In [1]:
%matplotlib inline
import numpy as np
import matplotlib.pyplot as plt
When you use EP-ABC for inference you may notice that your posterior distributions appear suspiciously narrow, i.e., you may not belief the certainty indicated by EP-ABC inference. Your suspicions can be correct: The posteriors inferred by EP-ABC sometimes tend to be too narrow. The fault lies within the recursive sampling process used in EP-ABC: The main mechanism is to maintain an estimate of the posterior distribution from which you sample and then re-estimate the posterior distribution based on a subset of the samples compatible with a data point. If the distribution from which you sample has some sampling error, your next estimate of that distribution will deviate even more from the underlying distribution, especially, if the sampling error consistently deviates in one direction. This is exactly what can happen in individual runs of EP-ABC.
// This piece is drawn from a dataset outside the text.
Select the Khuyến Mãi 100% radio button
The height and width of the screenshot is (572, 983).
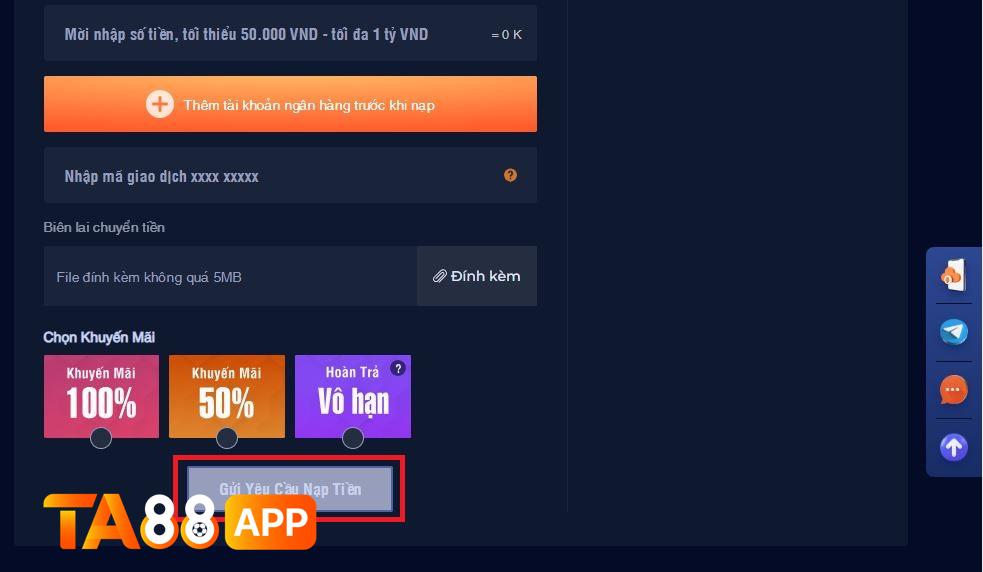click(x=101, y=438)
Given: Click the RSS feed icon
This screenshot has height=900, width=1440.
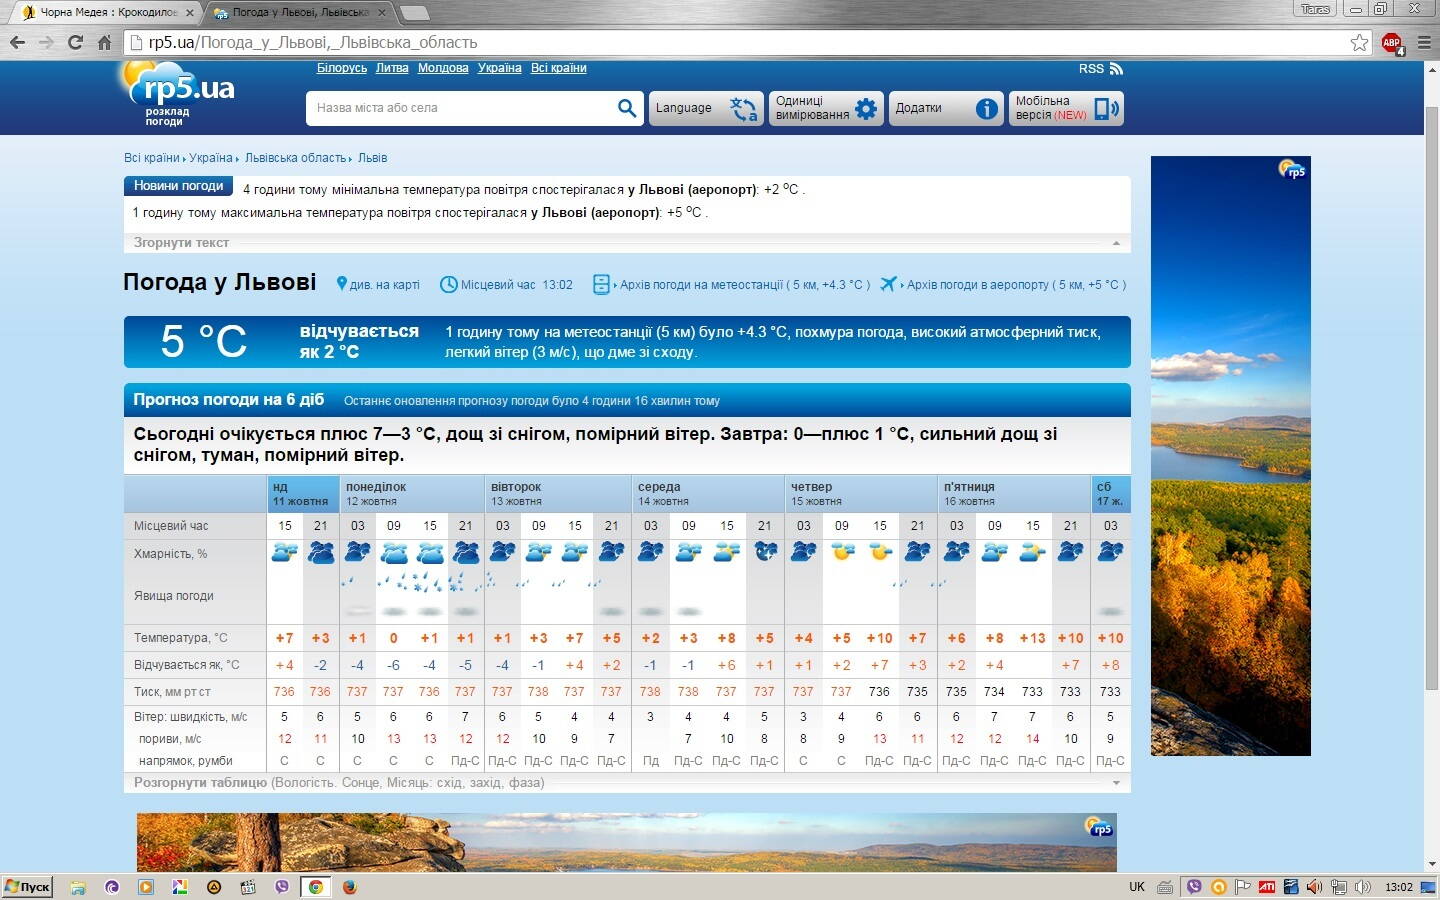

In the following, I will demonstrate drifting distribution estimates by recursively sampling from a Gaussian. Ideally, the estimated mean and standard deviation would remain stable, but sampling error lets them drift. The question, therefore, is how strong the drift is and whether it has a trend.
It is known, but rarely appreciated, that the square root of an unbiased estimate of variance consistently underestimates the standard deviation. Because we use standard deviations when sampling from a Gaussian (also in EP-ABC), recursively sampling from a Gaussian will shrink its standard deviation, even though we may have no bias in estimating the variance of the distribution. Actually, it's not so hard to compute an unbiased estimate of the standard deviation, at least approximately: Instead of dividing by $N-1$, as in the unbiased estimate of variance, we only have to divide by $N-1.5$. I have implemented this in EP-ABC to reduce the shrinking of posteriors. Below you can see for yourself what effect this has.
In [2]:
def plot_mean_with_std(mean, std, std_mult=2, xvals=None, ax=None):
if xvals is None:
xvals = np.arange(mean.shape[0])
if ax is None:
ax = plt.axes()
ax.plot(mean, 'k', lw=3)
ax.fill_between(xvals, mean + std_mult*std, mean - std_mult*std,
edgecolor='k', facecolor='0.7')
def plot_single_trajectory(means, stds, rep=None):
if rep is None:
rep = np.random.randint(means.shape[0])
xvals = np.arange(means.shape[1])
fig, (ax1, ax2, ax3) = plt.subplots(3, 1, sharex=True)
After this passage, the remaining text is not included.